Abstract Background Metallo-β-lactamase (MBL)–producing Enterobacterales are increasing worldwide. Our aim was to describe clinical features, treatments, and outcomes of infections by MBL-Enterobacterales. Methods A prospective observational study conducted in the Pisa University Hospital (January 2019 to October 2022) included patients with MBL-producing Enterobacterales infections. The primary outcome measure was the 30-day mortality rate. Multivariable Cox regression analysis was performed to identify factors associated with that mortality rate, and adjusted hazard ratios (aHRs) and 95% confidence intervals (CIs) were calculated. Results The study’s 343 patients included 15 with Verona integron-encoded MBL (VIM)- and 328 with New Delhi MBL (NDM)–producing Enterobacterales infections; there were 199 patients (58%) with bloodstream infections, 60 (17.5%) with hospital-acquired or ventilator-associated pneumonia, 60 (17.5%) with complicated urinary tract infections, 13 (3.8%) with intra-abdominal infections, and 11 (3.2%) with skin and soft-tissue infections.

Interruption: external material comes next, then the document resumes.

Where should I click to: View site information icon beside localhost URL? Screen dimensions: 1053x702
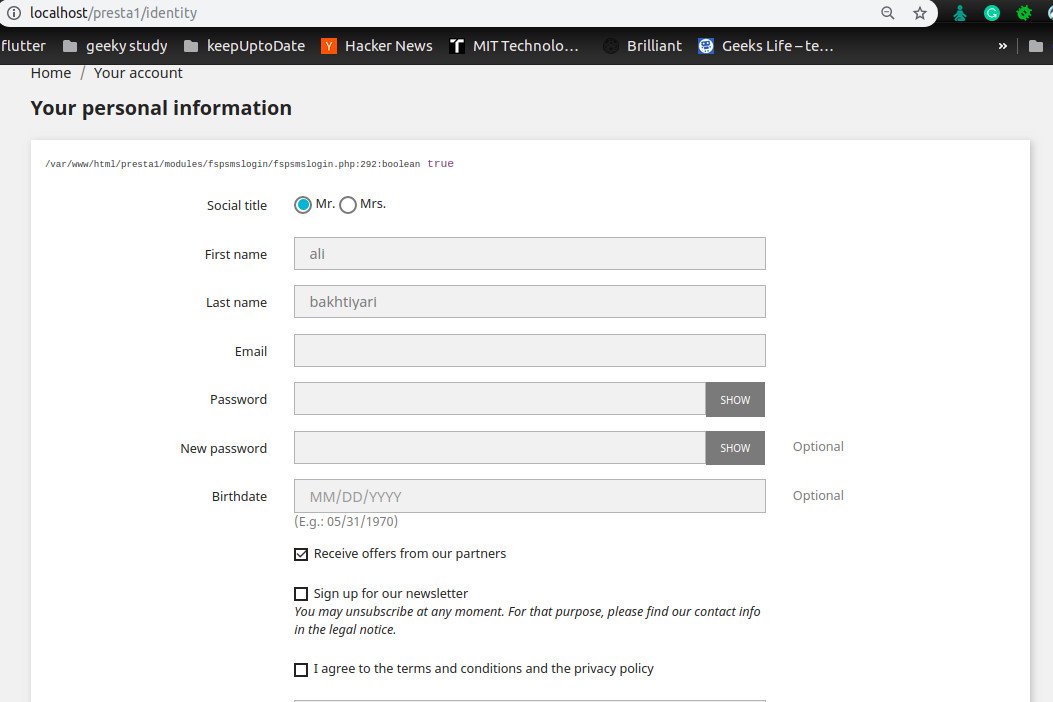tap(13, 13)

The 30-day mortality rate was 29.7%. Of 343 patients, 32 did not receive in vitro active antibiotic therapy, 215 (62.7%) received ceftazidime-avibactam plus aztreonam, 33 (9.6%) received cefiderocol-containing regimens, 26 (7.6%) received colistin-containing regimens, and 37 (10.8%) received other active antibiotics. On multivariable analysis, septic shock (aHR, 3.57 [95% CI, 2.05–6.23]; P < .001) and age (1.05 [1.03–1.08]; P < .001) were independently associated with the 30-day mortality rate, while in vitro active antibiotic therapy within 48 hours after infection (0.48 [.26–.8]; P = .007) and source control (0.43 [.26–.72]; P = .001) were protective factors. Sensitivity analysis showed that ceftazidime-avibactam plus aztreonam, compared with colistin, was independently associated with a reduced 30-day mortality rate (aHR, 0.39 [95% CI, .18–.86]; P = .02). Propensity score analyses confirmed these findings. Conclusions MBL-producing carbapenem-resistant Enterobacterales infections are associated with high 30-day mortality rates. Patients with MBL-producing Enterobacterales infections should receive early active antibiotic therapy.